▶ _GOAL OF THE EXERCISE_:
Copy the passage of the calibration package text from "Number of points" to "(double, default: 4.0)" word for word.

▶ _SOURCE EXTRACT_:

↓

This package provides tools for calibrating the camera pose and the camera depth offsets by using ROS and OpenCV
If you need a precise depth information, you have realized that by default the depth given by openni(2) is not perfectly accurate and allows you to specify in its driver z_offset_mm
and z_offset_scaling
so that:
z = z * z_offset_scaling + z_offset_mm
Currently openni(2) doesn't give any way of calibrating these two values. Lucky you this package does. What happens here is that I use a simple ARMarker and the ROS package ar-track-alvar, I get a set of several poses of the tag and compare the real depth value given by the ARMarker and the depth given by the RGBD sensor (Kinect, Xtion, ...).
1 - Calibrate the instrinsics :
http://wiki.ros.org/openni_launch/Tutorials/IntrinsicCalibration
2 - Get the depth_cam_tools
package which contains classes for running this code :
https://github.com/kuka-isir/depth_cam_tools
3 - Get ar-track-alvar
:
sudo apt-get install ros-$ROS_DISTRO-ar-track-alvar
4 - Create a ARMarker, print it, stick it to a hard object
5 - Run the RGBD sensor with depth registration:
roslaunch openni_launch openni.launch depth_registration:=true
6 - Run the depth offsets calibration :
roslaunch depth_cam_extrinsics_calib calib_depth_offsets.launch
7 - Move the ARMarker in the front of the sensor
8 - Kill the node with Ctrl+C, it will ask you if you want to save the calibration or not to the file specified in the args
-
kinect_type (string, default: Kinect)
Can be Kinect or Xtion, no difference so far
-
kinect_name (string, default: camera)
-
output_file (string, default:
$(find kinects_human_tracking)/config/$ (arg kinect_name)_depth_offsets.yaml)Path to the file you where you want to save the offsets calibration
-
nb_points (int, default: 12)
Number of points to use for calibration
-
dz (double, default: 0.05)
Minimum distance between each points used for calibration
-
marker_id (int, default: 0)
ID of the tag you are using
-
marker_size (double, default: 4.0)

↑

▶ _DATA PROVIDED_:
↓

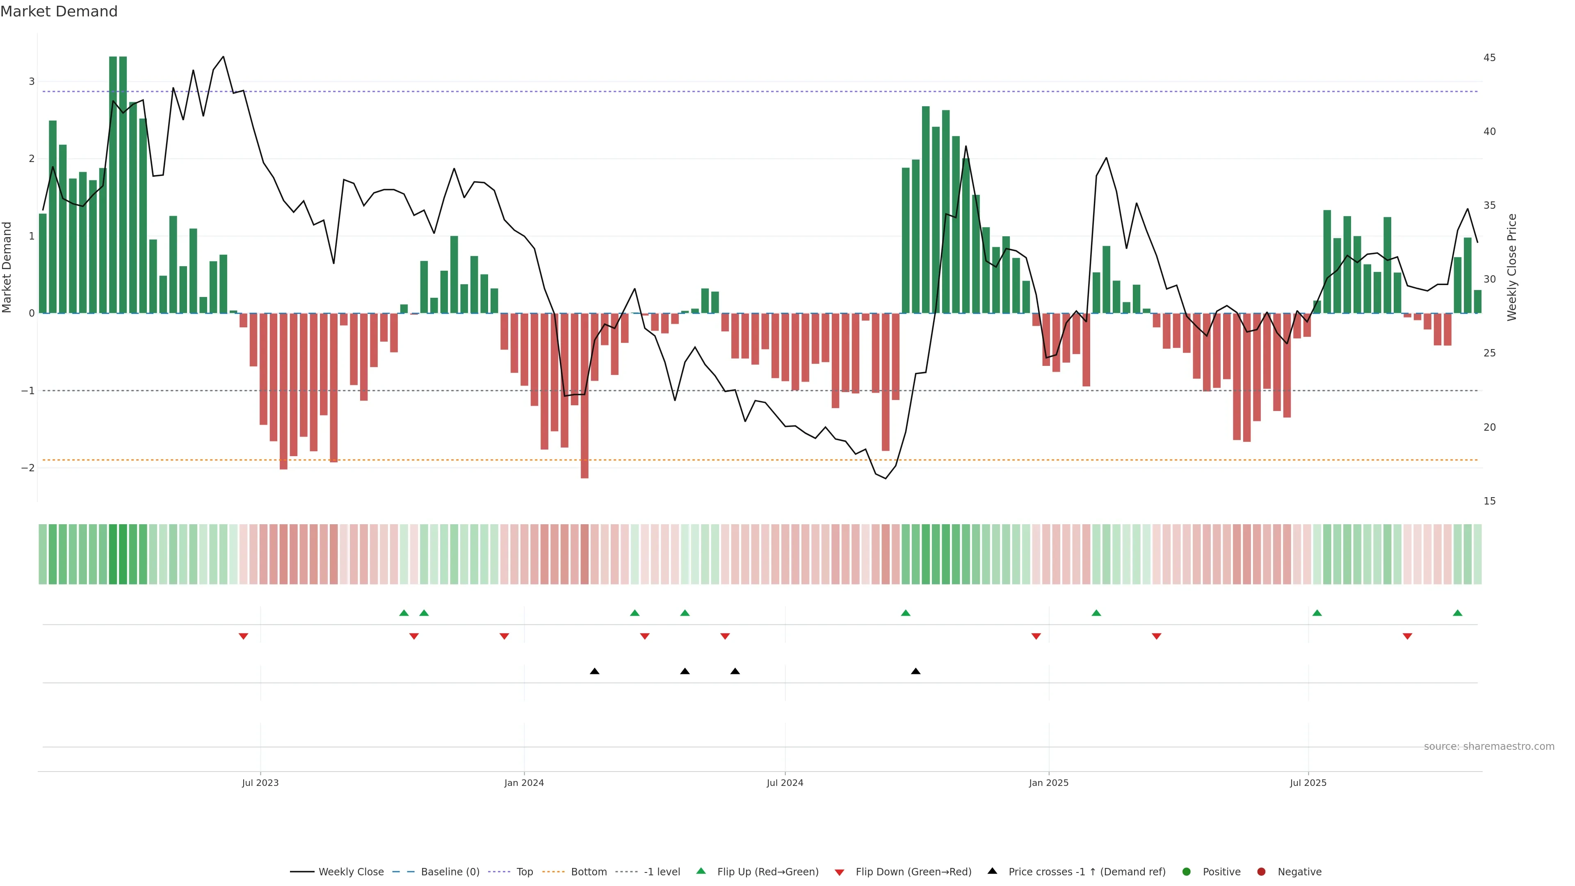Click the red Flip Down legend triangle
1575x886 pixels.
839,872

↑

▶ _EXERCISE RESPONSE_:
Number of points to use for calibration
-
dz (double, default: 0.05)
Minimum distance between each points used for calibration
-
marker_id (int, default: 0)
ID of the tag you are using
-
marker_size (double, default: 4.0)